Dicen que el tiempo y el conocimiento son la penitencia a mi pecado: depredar a los ajenos, depredar a los iguales, depredar a los depredadores... Eso tengo oído, sí.
Y el caso es que lo creo, pues aunque fue hace mucho tiempo, tanto que no recuerdo si quemaban más las llamas que tomé de Prometeo o la manzana aquella ardiente que Eva me endiñó bajo un árbol del prado (juraría que fue en un prado, pero pudo ser en otro sitio, acaso un cuadro, no sé…), lo que sí me quedó claro es que al enfrentarme a aquel carnero descubrí algo importante, algo que se quedaría encaramado a mi destino, eso mismo que llevo ahora en la chepa como un sapo dispuesto a dar el salto: la guerra.

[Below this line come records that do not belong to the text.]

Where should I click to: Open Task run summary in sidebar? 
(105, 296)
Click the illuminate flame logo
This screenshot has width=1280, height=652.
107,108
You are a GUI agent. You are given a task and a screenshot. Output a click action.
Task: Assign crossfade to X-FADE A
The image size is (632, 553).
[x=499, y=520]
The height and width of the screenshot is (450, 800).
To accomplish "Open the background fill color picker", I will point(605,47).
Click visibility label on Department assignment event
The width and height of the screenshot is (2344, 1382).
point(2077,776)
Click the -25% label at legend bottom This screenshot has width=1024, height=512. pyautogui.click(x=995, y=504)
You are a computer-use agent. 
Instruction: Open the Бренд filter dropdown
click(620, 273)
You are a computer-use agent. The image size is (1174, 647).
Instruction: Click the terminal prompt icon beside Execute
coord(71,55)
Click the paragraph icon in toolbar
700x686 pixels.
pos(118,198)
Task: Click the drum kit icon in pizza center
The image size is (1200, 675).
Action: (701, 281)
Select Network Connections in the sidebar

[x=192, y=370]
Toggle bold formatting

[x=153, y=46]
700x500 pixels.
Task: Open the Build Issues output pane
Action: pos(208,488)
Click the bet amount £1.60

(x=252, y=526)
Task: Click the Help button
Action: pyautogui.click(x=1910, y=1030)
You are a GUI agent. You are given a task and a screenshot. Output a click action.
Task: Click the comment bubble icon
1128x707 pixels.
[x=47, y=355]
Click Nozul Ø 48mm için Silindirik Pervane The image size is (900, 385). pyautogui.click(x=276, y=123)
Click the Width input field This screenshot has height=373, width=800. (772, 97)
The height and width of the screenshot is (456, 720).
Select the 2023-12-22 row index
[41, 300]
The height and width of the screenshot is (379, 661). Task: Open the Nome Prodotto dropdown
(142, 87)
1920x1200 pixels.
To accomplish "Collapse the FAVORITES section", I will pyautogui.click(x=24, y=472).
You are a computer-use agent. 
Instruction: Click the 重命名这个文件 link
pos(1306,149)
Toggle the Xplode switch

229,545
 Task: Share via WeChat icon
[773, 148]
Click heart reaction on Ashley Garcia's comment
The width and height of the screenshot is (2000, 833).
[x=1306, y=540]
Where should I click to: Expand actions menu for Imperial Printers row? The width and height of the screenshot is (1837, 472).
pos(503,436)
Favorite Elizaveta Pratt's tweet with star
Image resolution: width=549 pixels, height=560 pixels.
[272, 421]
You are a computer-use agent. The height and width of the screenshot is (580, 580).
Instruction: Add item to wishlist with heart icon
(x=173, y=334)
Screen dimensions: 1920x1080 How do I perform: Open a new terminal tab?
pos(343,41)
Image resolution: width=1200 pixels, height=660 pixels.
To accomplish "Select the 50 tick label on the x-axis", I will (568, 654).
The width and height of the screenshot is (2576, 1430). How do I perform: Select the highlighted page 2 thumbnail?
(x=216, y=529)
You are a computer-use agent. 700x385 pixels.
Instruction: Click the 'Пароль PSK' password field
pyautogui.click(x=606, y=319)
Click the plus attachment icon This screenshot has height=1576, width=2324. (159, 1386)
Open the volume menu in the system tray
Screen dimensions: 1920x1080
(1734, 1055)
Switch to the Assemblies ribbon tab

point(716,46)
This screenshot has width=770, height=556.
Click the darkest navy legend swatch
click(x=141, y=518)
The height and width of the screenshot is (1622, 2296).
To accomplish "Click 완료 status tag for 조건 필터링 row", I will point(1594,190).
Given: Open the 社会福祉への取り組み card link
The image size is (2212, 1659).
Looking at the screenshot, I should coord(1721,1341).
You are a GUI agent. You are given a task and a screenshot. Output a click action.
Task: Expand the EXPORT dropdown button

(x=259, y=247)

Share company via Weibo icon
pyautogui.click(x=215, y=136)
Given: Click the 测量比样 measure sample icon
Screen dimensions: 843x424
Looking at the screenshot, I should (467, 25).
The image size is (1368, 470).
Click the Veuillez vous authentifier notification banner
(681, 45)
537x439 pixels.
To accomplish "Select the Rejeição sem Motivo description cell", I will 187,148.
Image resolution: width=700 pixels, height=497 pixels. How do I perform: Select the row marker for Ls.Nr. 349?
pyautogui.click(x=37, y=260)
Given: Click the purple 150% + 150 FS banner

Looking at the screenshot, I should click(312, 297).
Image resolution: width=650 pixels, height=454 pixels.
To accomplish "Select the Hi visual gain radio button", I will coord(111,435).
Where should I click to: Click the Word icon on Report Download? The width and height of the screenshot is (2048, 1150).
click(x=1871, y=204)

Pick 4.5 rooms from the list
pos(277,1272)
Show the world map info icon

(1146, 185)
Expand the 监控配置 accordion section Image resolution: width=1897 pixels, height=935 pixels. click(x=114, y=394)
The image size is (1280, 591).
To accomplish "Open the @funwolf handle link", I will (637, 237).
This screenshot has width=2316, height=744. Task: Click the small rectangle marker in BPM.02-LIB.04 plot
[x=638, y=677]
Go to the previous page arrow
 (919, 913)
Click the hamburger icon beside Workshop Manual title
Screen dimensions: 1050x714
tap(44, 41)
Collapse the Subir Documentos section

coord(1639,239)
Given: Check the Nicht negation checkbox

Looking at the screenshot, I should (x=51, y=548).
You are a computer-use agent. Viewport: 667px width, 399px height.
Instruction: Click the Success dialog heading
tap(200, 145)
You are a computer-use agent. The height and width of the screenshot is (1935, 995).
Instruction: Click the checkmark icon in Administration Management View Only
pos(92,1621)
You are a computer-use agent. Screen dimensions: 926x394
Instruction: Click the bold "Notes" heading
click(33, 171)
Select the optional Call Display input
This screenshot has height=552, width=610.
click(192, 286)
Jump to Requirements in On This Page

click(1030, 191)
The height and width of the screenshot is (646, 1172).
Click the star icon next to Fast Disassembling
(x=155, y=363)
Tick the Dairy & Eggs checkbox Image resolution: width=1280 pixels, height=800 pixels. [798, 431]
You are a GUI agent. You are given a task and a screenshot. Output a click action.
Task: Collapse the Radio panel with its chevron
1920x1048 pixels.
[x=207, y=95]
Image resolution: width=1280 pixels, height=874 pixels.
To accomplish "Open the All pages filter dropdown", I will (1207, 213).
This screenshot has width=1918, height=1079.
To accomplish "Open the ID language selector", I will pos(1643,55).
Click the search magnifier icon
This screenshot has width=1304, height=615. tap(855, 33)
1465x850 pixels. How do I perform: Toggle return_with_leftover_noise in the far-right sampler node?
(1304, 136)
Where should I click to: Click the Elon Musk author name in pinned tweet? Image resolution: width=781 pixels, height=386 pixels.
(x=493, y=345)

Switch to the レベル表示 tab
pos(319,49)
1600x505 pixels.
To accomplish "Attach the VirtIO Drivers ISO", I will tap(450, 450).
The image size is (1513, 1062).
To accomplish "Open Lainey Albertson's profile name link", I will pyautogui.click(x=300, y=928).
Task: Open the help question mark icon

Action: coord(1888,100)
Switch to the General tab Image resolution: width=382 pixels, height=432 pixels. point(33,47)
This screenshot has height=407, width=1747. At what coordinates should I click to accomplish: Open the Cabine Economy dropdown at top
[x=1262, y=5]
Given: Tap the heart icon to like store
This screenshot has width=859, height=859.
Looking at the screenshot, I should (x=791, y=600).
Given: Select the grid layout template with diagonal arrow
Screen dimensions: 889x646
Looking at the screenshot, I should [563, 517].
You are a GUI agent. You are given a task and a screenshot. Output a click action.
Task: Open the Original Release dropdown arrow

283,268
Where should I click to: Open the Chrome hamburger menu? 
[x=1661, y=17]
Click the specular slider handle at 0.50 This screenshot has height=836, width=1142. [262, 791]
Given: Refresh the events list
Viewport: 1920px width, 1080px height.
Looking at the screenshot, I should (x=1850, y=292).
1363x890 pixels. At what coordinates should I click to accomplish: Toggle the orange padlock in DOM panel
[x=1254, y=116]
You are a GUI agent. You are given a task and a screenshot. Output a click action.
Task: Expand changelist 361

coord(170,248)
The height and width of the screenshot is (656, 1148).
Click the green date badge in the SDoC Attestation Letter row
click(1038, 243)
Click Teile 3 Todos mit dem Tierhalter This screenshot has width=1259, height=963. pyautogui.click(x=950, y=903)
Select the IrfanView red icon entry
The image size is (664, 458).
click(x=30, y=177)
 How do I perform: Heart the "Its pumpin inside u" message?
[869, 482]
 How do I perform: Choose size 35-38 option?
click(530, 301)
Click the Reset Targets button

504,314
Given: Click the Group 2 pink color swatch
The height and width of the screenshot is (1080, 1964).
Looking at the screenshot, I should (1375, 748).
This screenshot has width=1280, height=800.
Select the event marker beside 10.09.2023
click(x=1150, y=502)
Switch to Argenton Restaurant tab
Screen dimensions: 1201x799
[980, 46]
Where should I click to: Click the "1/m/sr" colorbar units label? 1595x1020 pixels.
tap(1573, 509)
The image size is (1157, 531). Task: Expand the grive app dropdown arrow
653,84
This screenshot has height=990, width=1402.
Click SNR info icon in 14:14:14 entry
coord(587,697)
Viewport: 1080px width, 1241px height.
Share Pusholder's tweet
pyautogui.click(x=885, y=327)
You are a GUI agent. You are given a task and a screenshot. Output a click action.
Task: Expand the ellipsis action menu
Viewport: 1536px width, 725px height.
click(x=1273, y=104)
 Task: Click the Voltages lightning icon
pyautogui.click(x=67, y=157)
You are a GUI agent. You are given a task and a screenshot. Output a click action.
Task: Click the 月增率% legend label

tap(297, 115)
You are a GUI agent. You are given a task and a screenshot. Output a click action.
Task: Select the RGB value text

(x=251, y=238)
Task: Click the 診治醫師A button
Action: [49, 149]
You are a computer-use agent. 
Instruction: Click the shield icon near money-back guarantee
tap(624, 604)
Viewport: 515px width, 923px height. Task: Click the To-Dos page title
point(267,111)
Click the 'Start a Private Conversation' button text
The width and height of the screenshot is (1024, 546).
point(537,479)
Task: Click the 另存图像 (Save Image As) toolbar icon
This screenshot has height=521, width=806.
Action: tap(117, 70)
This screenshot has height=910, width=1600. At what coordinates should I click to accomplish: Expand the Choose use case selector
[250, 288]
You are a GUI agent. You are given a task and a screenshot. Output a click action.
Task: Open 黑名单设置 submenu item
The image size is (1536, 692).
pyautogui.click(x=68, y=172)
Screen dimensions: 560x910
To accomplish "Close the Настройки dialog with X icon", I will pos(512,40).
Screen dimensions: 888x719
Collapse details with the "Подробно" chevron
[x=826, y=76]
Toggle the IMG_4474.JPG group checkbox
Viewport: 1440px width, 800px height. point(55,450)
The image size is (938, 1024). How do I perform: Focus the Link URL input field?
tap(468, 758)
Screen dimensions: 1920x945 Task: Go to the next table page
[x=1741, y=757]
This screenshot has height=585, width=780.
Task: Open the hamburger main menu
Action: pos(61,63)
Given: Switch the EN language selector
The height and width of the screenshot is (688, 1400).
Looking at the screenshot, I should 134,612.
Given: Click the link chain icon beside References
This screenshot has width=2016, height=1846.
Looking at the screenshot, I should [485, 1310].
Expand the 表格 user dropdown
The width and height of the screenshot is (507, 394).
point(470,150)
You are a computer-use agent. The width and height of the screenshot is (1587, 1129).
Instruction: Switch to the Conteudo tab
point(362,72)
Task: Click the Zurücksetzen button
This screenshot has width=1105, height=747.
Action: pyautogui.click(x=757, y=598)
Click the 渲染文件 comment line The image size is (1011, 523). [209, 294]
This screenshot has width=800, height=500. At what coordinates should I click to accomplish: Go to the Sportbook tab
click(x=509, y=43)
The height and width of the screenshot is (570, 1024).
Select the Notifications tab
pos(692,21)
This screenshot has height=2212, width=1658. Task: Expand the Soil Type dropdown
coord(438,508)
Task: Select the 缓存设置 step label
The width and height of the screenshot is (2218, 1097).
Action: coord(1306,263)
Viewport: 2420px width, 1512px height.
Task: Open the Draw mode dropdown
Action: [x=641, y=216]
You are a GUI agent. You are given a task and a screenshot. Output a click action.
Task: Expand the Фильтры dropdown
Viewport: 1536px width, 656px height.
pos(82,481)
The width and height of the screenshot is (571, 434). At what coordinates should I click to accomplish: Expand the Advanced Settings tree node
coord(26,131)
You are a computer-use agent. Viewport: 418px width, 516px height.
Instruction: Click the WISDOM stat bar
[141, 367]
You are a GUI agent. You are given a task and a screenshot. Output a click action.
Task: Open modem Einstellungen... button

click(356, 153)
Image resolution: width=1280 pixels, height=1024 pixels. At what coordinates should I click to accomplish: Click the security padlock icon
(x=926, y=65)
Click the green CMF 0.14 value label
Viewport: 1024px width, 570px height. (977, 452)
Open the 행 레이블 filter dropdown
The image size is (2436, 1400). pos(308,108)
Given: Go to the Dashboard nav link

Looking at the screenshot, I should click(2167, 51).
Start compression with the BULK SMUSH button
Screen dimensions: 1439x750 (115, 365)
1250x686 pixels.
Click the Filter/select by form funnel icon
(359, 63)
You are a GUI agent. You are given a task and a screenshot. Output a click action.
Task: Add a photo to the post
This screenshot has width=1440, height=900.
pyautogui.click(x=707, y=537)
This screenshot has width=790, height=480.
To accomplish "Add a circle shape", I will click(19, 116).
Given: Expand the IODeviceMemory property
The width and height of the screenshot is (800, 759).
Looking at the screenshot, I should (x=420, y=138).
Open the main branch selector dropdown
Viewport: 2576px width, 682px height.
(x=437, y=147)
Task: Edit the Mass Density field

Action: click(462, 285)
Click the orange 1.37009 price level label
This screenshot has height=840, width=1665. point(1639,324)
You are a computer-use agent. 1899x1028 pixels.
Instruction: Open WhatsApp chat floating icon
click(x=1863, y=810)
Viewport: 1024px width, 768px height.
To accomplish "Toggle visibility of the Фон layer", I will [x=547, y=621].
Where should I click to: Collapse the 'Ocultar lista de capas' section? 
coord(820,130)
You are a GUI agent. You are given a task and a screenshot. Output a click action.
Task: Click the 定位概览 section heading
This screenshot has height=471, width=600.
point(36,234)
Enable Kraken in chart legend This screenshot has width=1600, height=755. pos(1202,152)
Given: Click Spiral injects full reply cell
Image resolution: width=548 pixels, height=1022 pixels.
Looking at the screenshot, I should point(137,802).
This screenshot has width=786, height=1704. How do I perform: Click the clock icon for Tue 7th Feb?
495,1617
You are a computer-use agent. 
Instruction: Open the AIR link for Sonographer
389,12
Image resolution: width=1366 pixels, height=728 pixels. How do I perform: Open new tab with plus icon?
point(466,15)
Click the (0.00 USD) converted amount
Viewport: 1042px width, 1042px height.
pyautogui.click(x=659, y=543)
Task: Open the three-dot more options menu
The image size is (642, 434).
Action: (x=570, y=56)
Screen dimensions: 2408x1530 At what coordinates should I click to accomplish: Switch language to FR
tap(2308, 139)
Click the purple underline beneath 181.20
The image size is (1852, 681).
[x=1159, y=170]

La guerra sí, qué tiempos… Va, pues me parece que después de aquel carnero no tardé ya en enfrentarme allí al equino, y al bovino, al puerco, al lobo y al felino… Y en éstas, cuando hube eliminado a mis competidores inmediatos, cuando alcancé el puesto aquel más elevado de la hermosa creación y me coroné rey indiscutible de todo lo evidente, entonces y solo entonces me paré a pensar: «Pero, ¿y quién es ahora mi enemigo? ¿Quién? A ver… ¡que salga!» Y al no salir ninguno, perplejo y contrariado decreté enseguida la creación de urgencia de mí mismo, del mundo y de dios.
Y satisfecho ante mi obra ya me declaré enemigo eterno de todo lo creado. Sí, de todo, y fue un alivio.